Make no mistake, I've been in love, and being the tender age of 27, it's likely I will be again. I've strolled on the beach hand-in-hand. I've shared a kiss as the ball dropped on New Year's Eve. I've watched the sun rise over the city, gently running my fingers through another's hair. I've done these things at least a few times.
If this were a Yelp review, I'd give the experience a solid two and a half stars.
And listen, if you are a person who detests being single, more power to you. Love away, have a ball out there.
But holding coupledom as a standard breeds folks who bounce from relationship to relationship, searching for meaning in another's embrace. It creates weddings followed by five years of bliss and 15 years of despair. Are there those who choose to be single that are miserable? Of course. But that coin has two-sides, and our society loves to only acknowledge the tails.
On Valentine's Day, it's a dichotomy that's in full swing, even if the majority of young Americans are not currently in a relationship. Statistically speaking, no matter what your current love life is like, you're likely in good company. And if we're to celebrate romantic commitments, we should find time to celebrate those who appreciate quiet solitude. Those who make a choice to avoid the social pressure to pair up, and know we are all alone on this frigid rock of ours, each one of us yearning to find a sliver of insulation to shield ourselves from the hollering winds of isolation. But that shield shouldn't necessarily take the form of another human.
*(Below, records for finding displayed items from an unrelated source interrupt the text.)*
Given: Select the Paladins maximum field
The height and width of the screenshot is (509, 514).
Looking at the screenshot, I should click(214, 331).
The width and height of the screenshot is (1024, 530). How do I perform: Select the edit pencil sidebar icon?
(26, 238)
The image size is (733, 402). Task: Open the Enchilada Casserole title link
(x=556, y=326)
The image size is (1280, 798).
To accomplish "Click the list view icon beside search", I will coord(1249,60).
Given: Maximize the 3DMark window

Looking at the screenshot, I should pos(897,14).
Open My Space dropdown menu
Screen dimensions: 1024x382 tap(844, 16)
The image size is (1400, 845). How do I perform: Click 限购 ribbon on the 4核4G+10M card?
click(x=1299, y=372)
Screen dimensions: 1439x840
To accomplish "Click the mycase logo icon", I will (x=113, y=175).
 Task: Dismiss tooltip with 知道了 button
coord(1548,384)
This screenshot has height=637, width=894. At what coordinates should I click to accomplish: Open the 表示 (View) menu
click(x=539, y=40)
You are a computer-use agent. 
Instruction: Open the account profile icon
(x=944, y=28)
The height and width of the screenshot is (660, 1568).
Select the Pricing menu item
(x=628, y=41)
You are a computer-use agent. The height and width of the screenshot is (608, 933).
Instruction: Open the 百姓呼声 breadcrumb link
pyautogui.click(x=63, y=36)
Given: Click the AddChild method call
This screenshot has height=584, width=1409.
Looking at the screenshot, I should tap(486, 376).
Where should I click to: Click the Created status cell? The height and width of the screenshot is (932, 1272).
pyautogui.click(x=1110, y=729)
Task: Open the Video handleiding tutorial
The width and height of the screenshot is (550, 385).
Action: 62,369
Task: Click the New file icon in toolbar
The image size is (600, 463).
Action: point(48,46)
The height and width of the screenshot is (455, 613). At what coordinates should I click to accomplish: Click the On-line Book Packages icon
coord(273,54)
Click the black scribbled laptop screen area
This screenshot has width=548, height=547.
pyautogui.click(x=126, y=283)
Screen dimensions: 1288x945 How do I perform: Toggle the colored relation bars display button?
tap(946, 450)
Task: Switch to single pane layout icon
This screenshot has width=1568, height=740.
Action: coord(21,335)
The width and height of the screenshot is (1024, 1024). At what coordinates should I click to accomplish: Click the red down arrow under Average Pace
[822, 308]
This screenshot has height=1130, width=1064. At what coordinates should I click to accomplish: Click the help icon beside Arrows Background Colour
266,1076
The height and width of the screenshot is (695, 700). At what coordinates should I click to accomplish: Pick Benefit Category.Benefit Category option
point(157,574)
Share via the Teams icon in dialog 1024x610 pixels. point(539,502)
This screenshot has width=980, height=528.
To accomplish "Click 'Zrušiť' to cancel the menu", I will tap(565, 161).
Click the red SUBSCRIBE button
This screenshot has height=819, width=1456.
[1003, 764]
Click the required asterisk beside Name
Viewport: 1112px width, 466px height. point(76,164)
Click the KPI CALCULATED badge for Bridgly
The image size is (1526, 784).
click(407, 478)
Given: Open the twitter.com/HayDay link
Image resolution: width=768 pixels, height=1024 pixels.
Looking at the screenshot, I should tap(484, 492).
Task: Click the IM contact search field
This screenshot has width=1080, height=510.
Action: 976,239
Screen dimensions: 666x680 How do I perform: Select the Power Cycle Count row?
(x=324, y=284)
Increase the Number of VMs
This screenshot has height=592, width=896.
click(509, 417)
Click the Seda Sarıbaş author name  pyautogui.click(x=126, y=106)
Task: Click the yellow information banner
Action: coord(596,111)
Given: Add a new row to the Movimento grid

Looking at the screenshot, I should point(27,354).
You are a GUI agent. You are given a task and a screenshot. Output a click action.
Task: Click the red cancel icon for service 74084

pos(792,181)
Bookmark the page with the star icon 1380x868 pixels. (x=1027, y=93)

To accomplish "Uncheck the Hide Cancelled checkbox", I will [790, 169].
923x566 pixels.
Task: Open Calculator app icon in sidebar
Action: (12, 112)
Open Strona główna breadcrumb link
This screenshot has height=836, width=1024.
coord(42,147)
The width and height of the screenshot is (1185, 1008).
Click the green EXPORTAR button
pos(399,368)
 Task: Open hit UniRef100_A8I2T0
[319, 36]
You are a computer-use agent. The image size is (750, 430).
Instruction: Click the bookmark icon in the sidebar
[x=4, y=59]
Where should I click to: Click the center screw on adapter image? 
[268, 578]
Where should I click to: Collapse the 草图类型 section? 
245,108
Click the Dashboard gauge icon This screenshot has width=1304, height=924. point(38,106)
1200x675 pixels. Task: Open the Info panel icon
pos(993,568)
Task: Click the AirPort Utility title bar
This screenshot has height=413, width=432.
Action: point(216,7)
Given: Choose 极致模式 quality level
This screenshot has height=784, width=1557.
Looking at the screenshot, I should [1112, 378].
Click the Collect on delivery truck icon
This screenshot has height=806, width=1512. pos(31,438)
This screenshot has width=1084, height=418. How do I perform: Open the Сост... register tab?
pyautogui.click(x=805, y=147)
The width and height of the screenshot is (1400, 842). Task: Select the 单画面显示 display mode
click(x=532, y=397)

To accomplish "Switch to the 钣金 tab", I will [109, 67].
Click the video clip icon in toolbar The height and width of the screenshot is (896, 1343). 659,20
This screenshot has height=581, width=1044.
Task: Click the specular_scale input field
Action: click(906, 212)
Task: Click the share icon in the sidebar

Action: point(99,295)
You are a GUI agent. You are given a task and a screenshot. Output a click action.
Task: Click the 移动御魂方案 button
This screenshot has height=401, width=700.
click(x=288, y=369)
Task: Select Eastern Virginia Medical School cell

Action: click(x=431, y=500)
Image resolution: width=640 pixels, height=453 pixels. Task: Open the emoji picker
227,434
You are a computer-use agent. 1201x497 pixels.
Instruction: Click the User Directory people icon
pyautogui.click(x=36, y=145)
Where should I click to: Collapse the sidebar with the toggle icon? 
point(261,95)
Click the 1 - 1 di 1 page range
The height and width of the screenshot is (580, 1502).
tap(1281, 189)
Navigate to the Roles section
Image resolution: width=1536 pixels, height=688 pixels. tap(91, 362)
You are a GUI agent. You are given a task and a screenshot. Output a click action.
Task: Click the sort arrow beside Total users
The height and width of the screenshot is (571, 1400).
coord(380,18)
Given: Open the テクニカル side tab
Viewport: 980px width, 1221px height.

When I was 16, I bought a little cactus in a clay pot that I plopped down on my windowsill, and day by day, gingerly dribbled water into its soil. With time, the cactus bloated and then began to rot away. I think about that poor cactus a lot, and how my care for it eventually ended its life. So just as the rose has become the mainstay foliage of romance, I submit the humble cactus as the symbol for singledom. While as prickly as the rose's thorn, it's a rustic plant, which thrives on solitude and lack of intervention, and is hurt by too much pruning and doting.
- ILLUSTRATION BY JACOB WALSH
In honor of the virtue of quiet singledom, and the memory of my doomed cactus, I implore my single compatriots to start a new tradition. This Valentine's Day, just as the lovers of the world throw down their dollars on bouquets to share with their sweethearts, buy yourself a cactus.